Un jour, une oeuvre : Les dessous du «sortir»

Je viens de voir passer une thèse, de Mériam Cheikh, intitulée «Les filles qui sortent : Jeunesse, sexualité et prostitution au Maroc». Il y aurait donc, me demandé-je, des filles qui sortent et des filles qui ne sortent jamais. Le qualificatif n’est plus une coquille vide, à force d’être mis à une certaine sauce du rituel social.

D’après le dictionnaire, le latin «surgere» veut dire «jaillir, surgir, bondir, apparaître, éclore, poindre, s'élancer (etc.).» C’est beaucoup demander, car la nuance n’est jamais entièrement ce qu’on entrevoit.

Au Maroc, aussi bien que l'expression «filles qui sortent» désigne celles qui fréquentent les night-clubs et les bars la nuit pour gagner leur vie, mais au-delà du fait prostitutionnel, elle renvoie également plus largement aux écarts qu'une partie de la jeunesse féminine des classes populaires prend avec les normes, la moralité et la respectabilité. Mais comment glissent-elles dans la sexualité et dans cet univers : du «sortir» ?

Cohabitant avec une dizaine de jeunes femmes engagées dans le «sortir» à Tanger, Mériam Cheikh s’interroge : comment leur faire dire leurs peines abyssales ? Comment comprendre les moqueries qu’elles s’adressent les unes aux autres et, surtout, l’euphémisme qui désigne leur acte : Faire la vie, ou «sortir», tout simplement ?

Une étude que voilà retrouve le véritable sel des romans libertins du XVIIIè siècle : non pas seulement la chronique des splendeurs et des misères, mais un remarquable libertinage d’esprit.

C’est celui-ci qui conduit l’anthropologue à s’élancer à la poursuite de la moindre idée lui passant par la tête.
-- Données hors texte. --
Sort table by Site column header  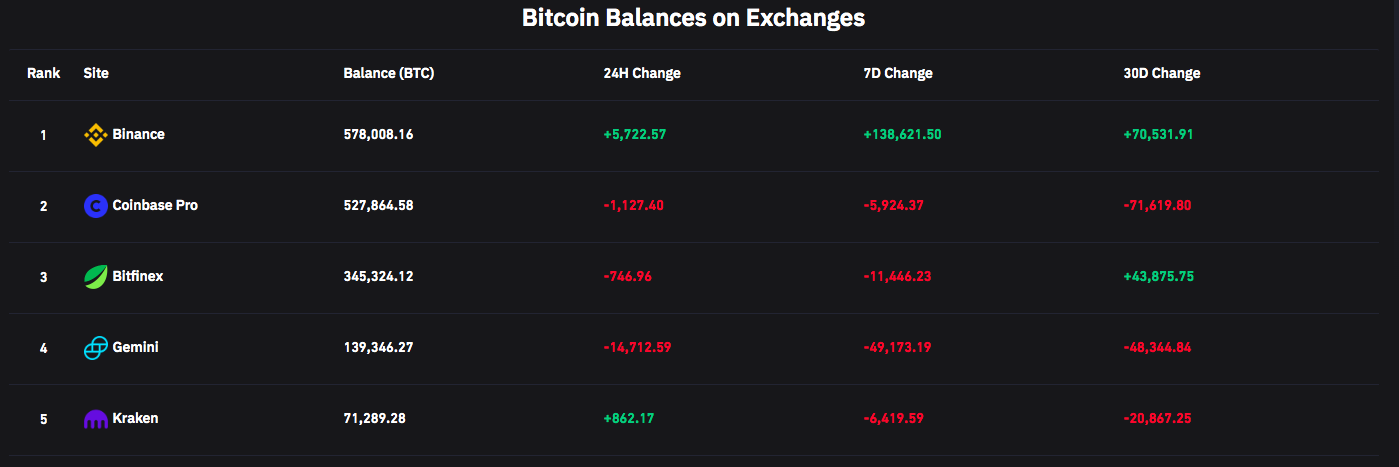(96, 73)
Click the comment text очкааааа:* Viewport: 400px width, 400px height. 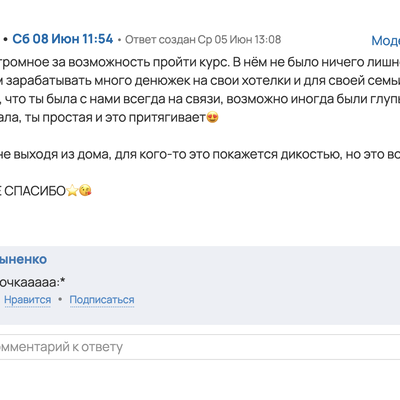(x=32, y=282)
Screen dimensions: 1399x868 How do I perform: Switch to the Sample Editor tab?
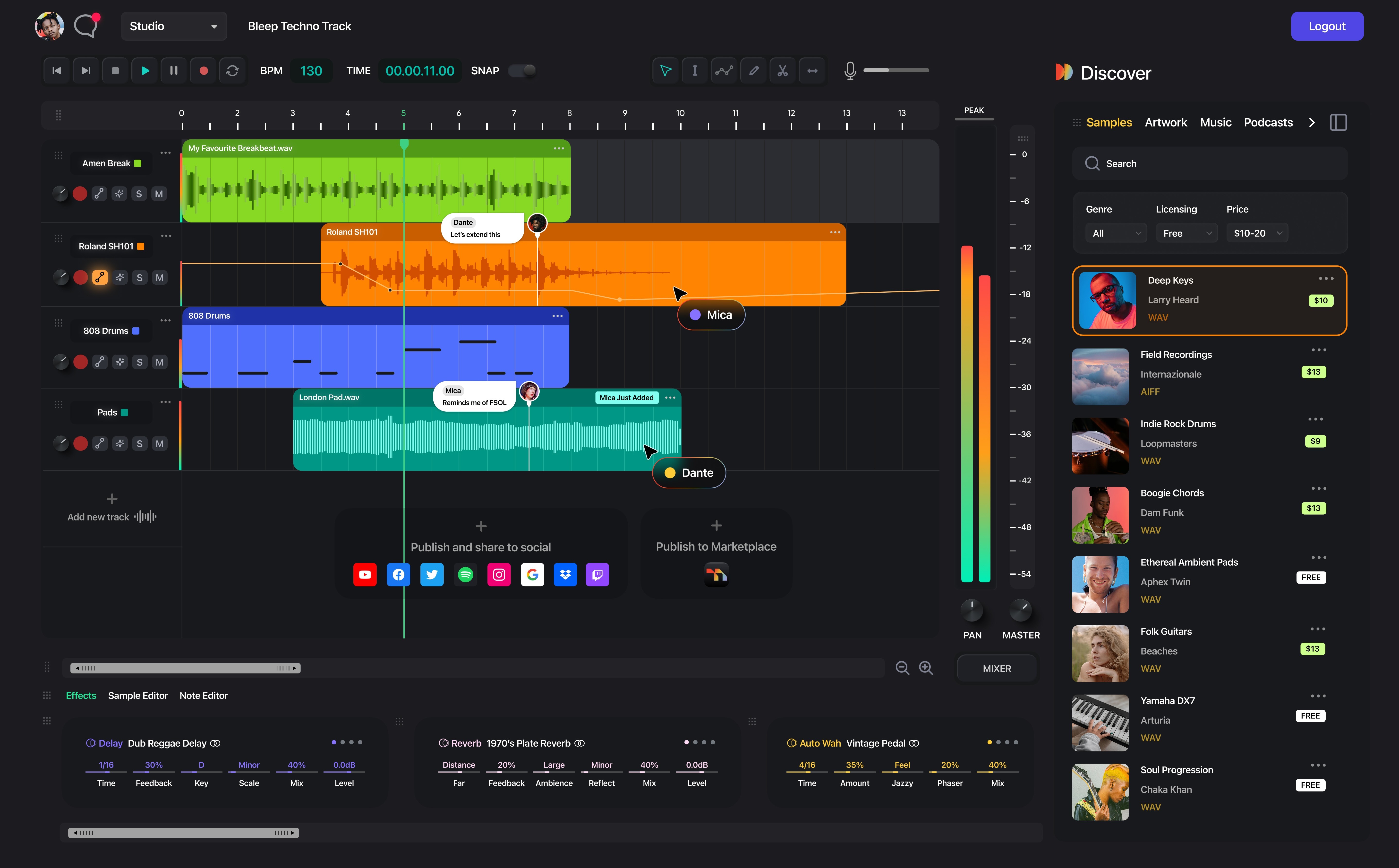tap(138, 696)

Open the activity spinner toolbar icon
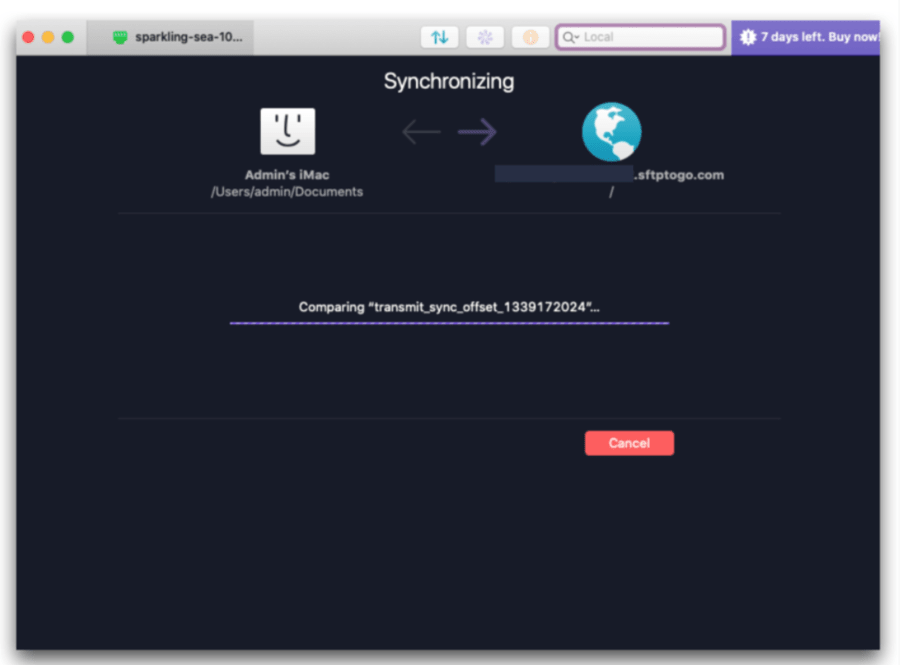tap(484, 36)
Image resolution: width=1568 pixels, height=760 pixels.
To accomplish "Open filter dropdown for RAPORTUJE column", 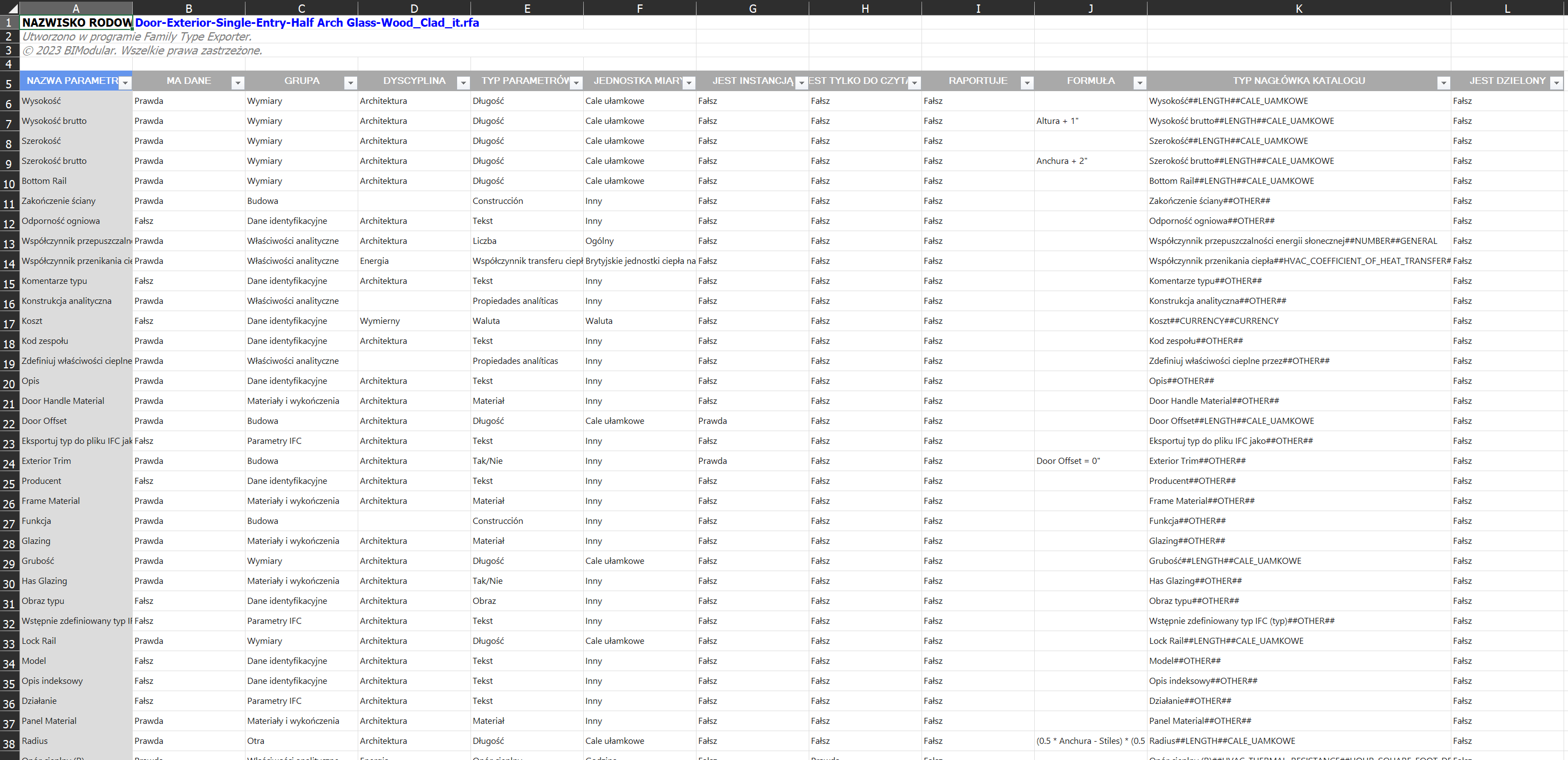I will point(1027,83).
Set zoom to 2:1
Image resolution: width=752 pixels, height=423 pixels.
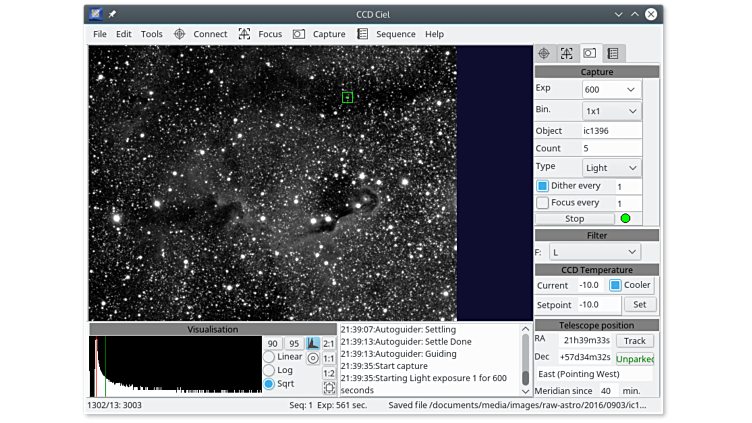pos(329,343)
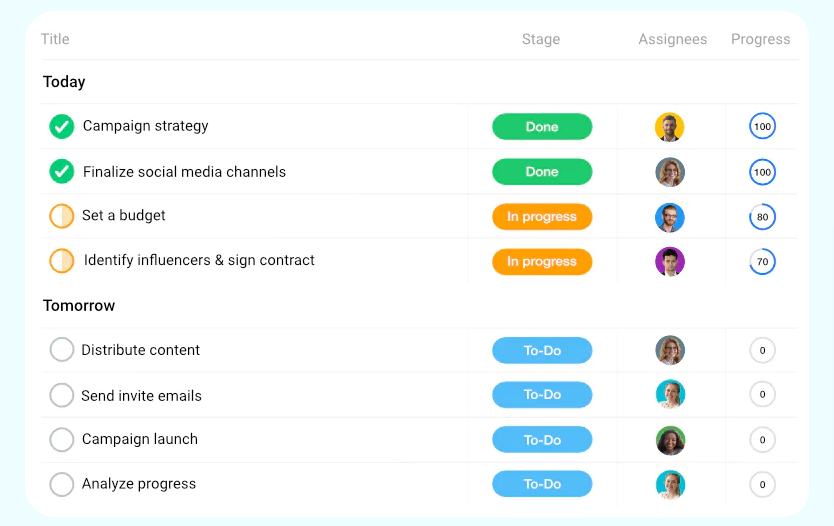
Task: Select the purple-background avatar for Identify influencers
Action: (x=670, y=262)
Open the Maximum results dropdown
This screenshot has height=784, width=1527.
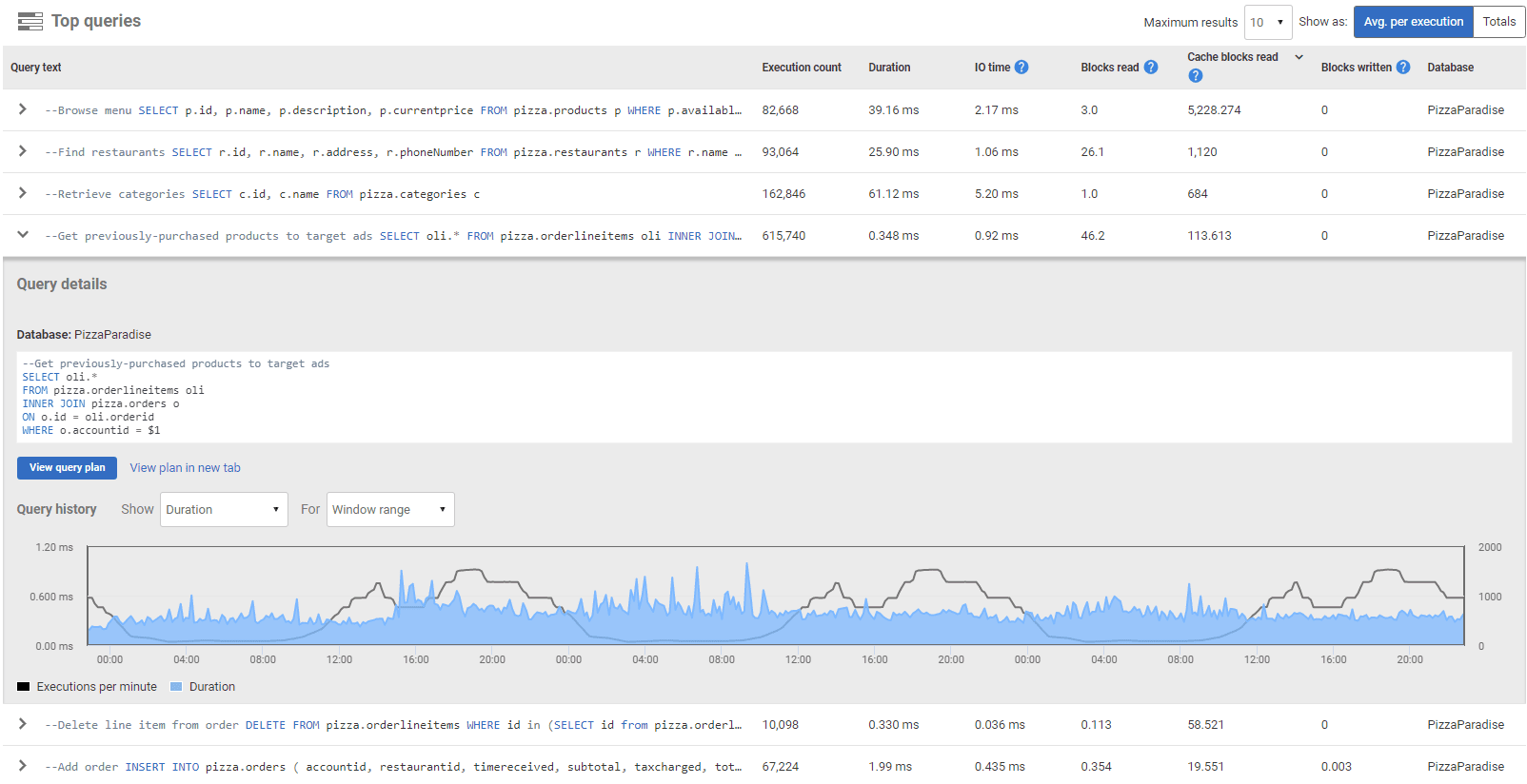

Sans pour autant enserrer les filles dans une catégorie les reléguant à la prostitution, l’étude ne pointe pas uniquement la sexualité mais les nouveaux savoir-faire, les pratiques de certains lieux et les compétences qui permettent l’ascension sociale ou la déchéance et la redéfinition de soi.

Mériam Cheikh fustige les facilités de langage sans pour autant mettre des feuilles de vigne au dictionnaire; plus loin, elle interroge les déclarations produites avec les outils de l’analyse littéraire. S’ensuit cet ouvrage, qui témoigne d’une analyse adroite, à la simplicité parfaitement maîtrisée.